Items from a data source
=====
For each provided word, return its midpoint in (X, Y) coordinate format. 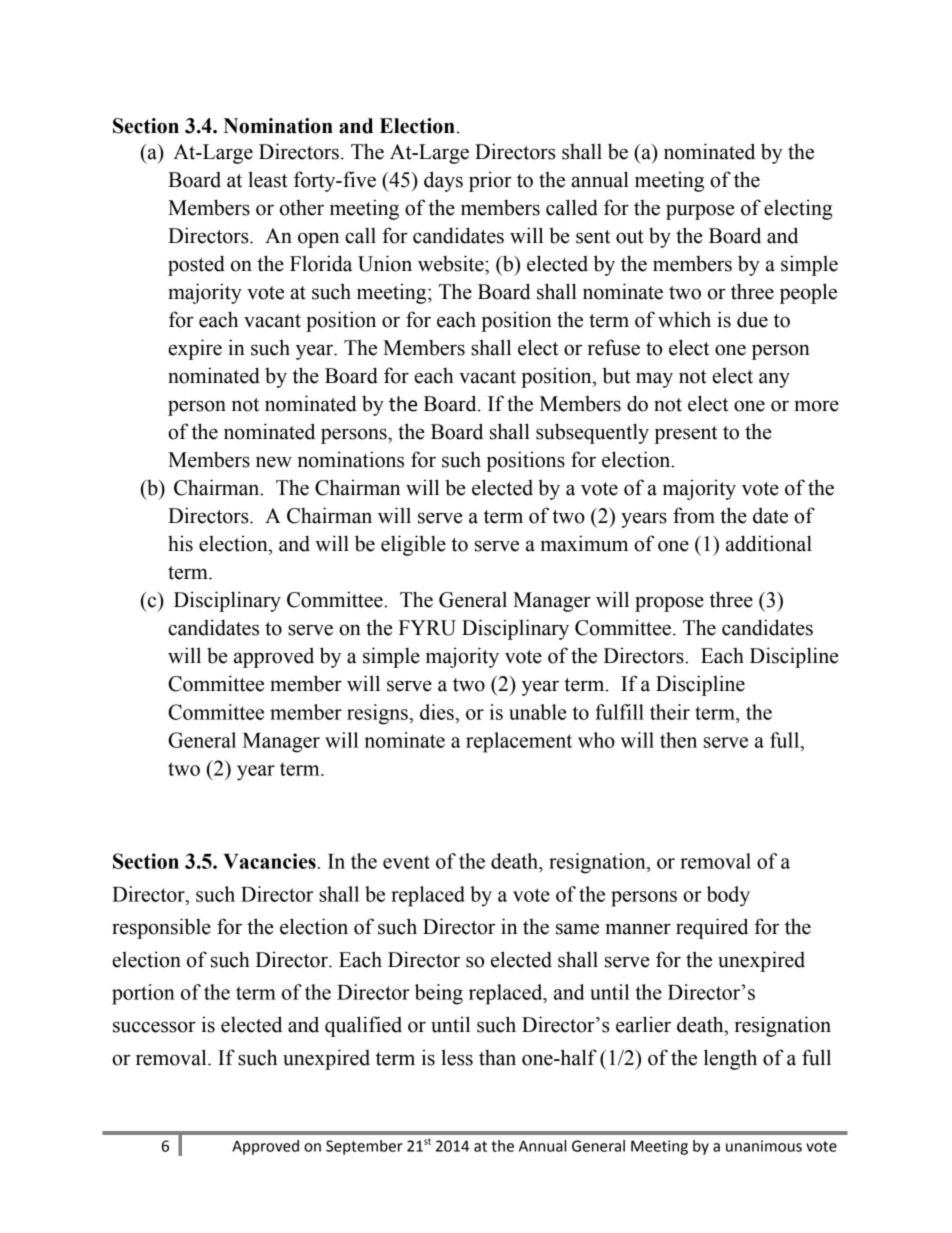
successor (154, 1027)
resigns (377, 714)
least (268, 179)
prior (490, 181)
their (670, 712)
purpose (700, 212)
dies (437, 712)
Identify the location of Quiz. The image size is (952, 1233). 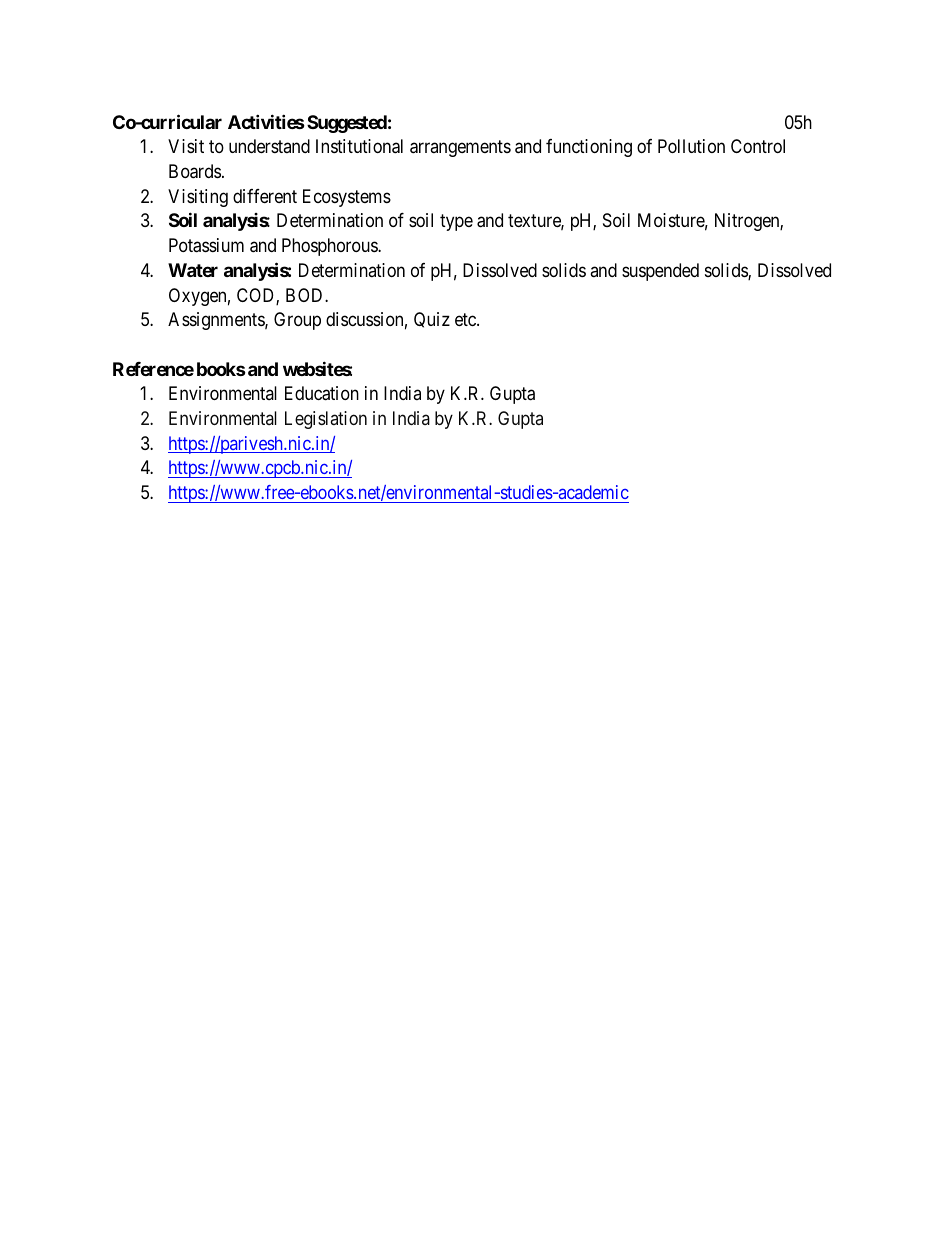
=====
Work instructions: Output every line of the data above verbatim, leaving out the pictures.

Exercise solution:
For each provided word, return its midpoint in (X, Y) coordinate format. 
successor (154, 1027)
resigns (377, 714)
least (268, 179)
prior (490, 181)
their (670, 712)
purpose (700, 212)
dies (437, 712)
Identify the location of Quiz. The image size is (952, 1233). 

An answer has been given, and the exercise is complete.